**YOUR OBJECTIVE**
Please restate word for word all lines from the one containing "The width and" to the final line of the entries, and include no pictures.

**DATASET RECORDS**
┌──

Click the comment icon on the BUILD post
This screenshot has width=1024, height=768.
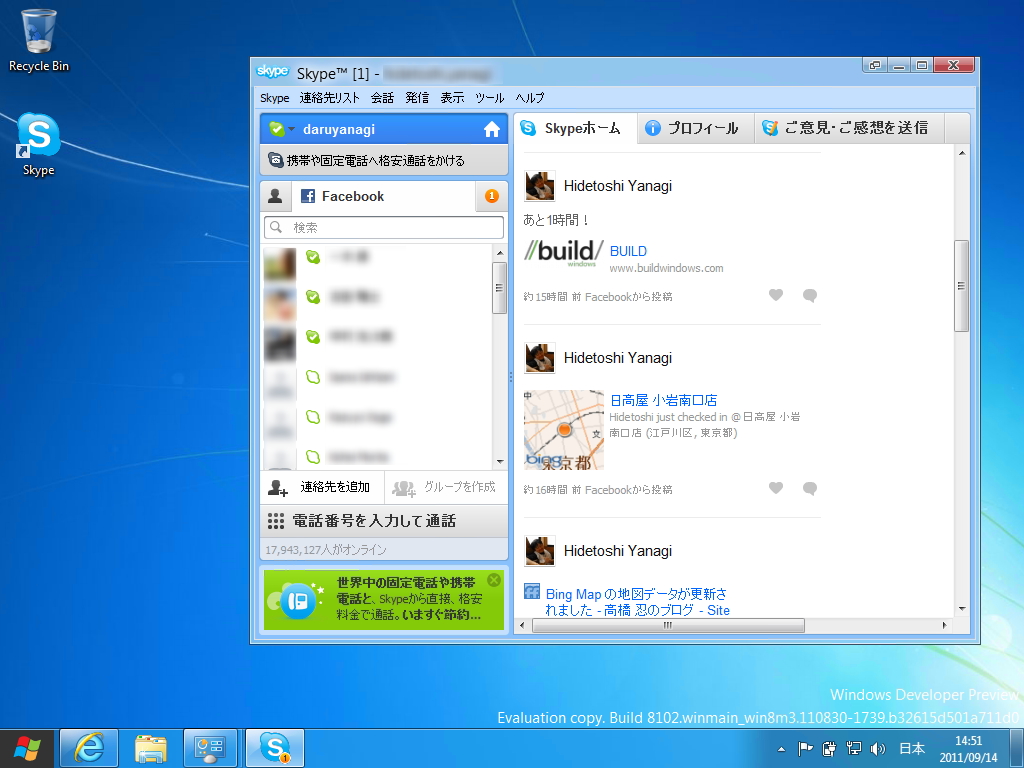pyautogui.click(x=810, y=295)
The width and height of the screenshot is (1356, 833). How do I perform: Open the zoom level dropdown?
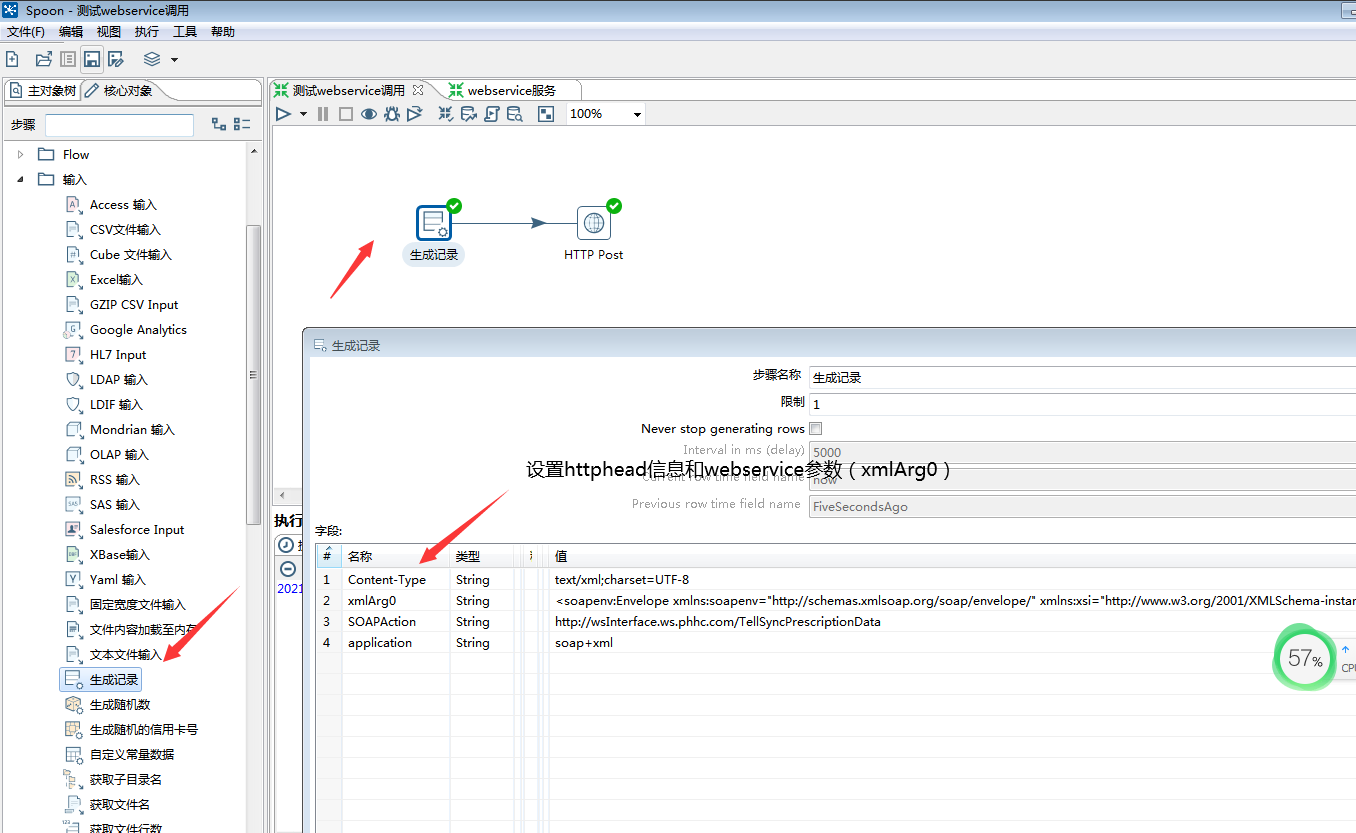point(636,113)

└──

**FINAL ANSWER**
The width and height of the screenshot is (1356, 833). How do I perform: Open the zoom level dropdown?
point(636,113)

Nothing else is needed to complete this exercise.